What is required: Change "Get Involved" to "Volunteer" in everything from the line containing "Image resolution: width=662, height=2576." down to the line containing "FONDS D'ÉCRAN (758, 101)", keeping all else unchanged. Return only those lines and leave the pictures out.

Recorded information:
-- start --
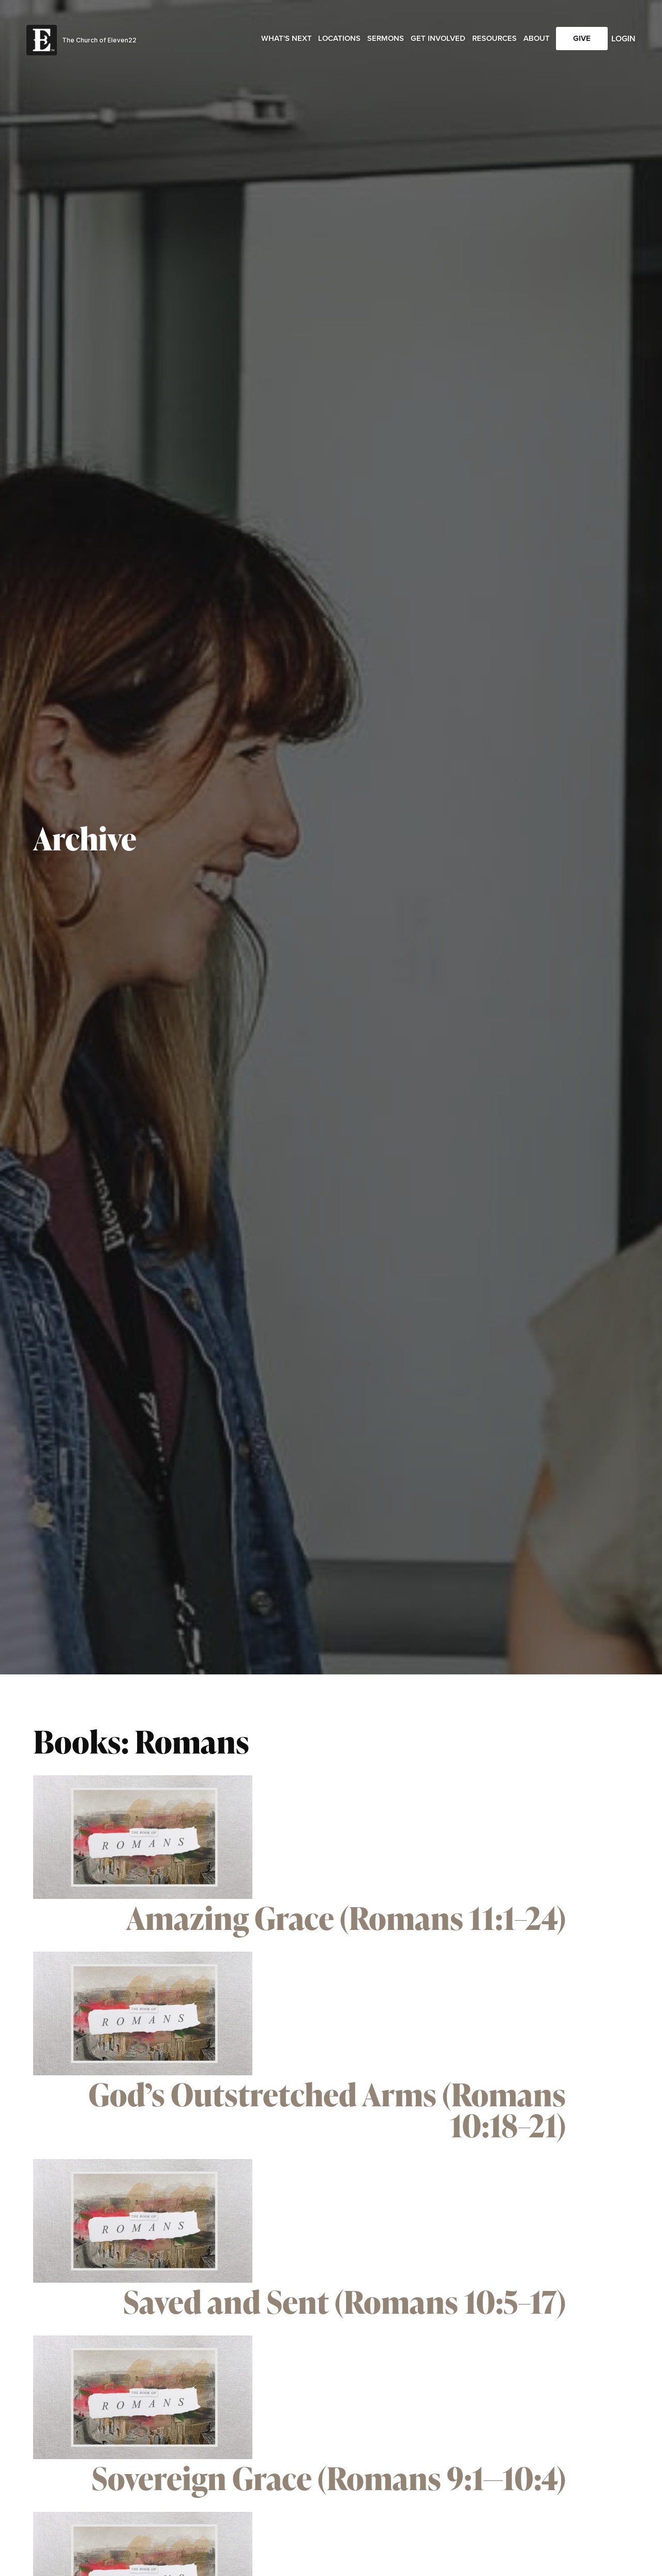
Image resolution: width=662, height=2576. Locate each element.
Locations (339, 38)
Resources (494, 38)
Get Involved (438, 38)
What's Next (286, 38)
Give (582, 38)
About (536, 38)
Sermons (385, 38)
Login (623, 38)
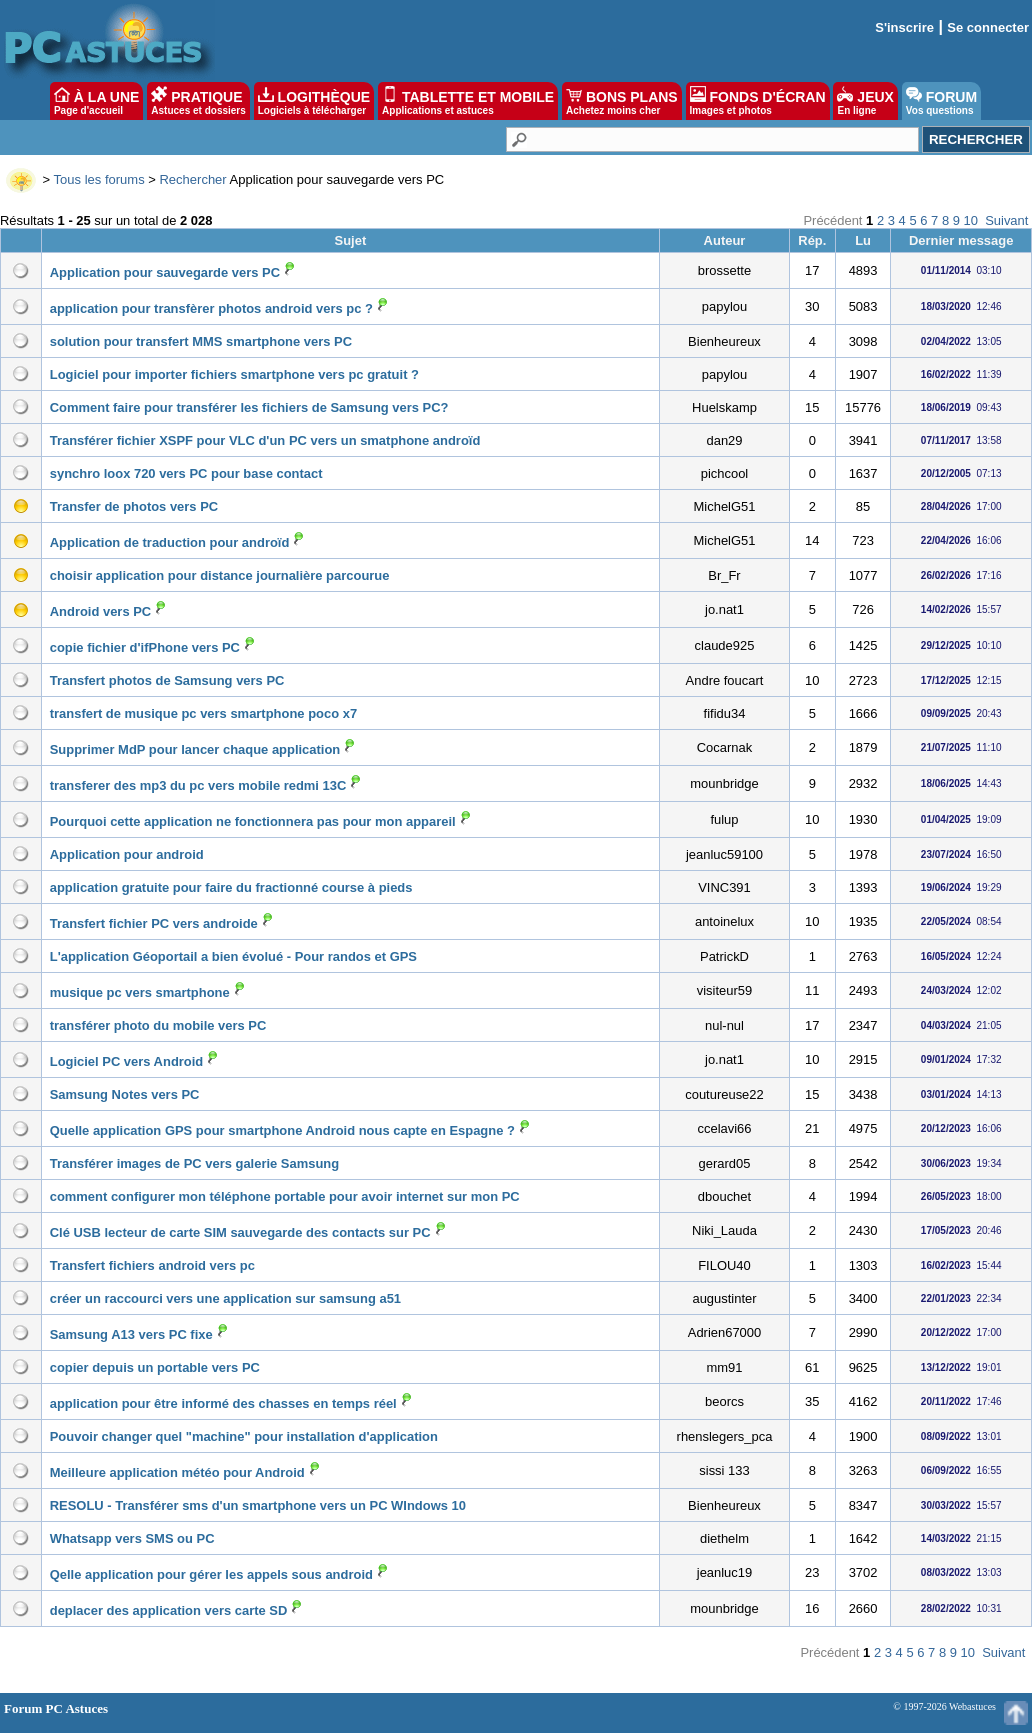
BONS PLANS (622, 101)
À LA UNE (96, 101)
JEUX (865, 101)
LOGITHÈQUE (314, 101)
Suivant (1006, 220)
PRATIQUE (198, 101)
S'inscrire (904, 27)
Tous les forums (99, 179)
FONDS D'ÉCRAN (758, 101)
-- end --
-- start --
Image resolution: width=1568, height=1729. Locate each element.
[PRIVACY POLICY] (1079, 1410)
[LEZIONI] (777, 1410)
-- end --
Result of this exercise:
Image resolution: width=662, height=2576. Locate each element.
Locations (339, 38)
Resources (494, 38)
Volunteer (438, 38)
What's Next (286, 38)
Give (582, 38)
About (536, 38)
Sermons (385, 38)
Login (623, 38)
BONS PLANS (622, 101)
À LA UNE (96, 101)
JEUX (865, 101)
LOGITHÈQUE (314, 101)
Suivant (1006, 220)
PRATIQUE (198, 101)
S'inscrire (904, 27)
Tous les forums (99, 179)
FONDS D'ÉCRAN (758, 101)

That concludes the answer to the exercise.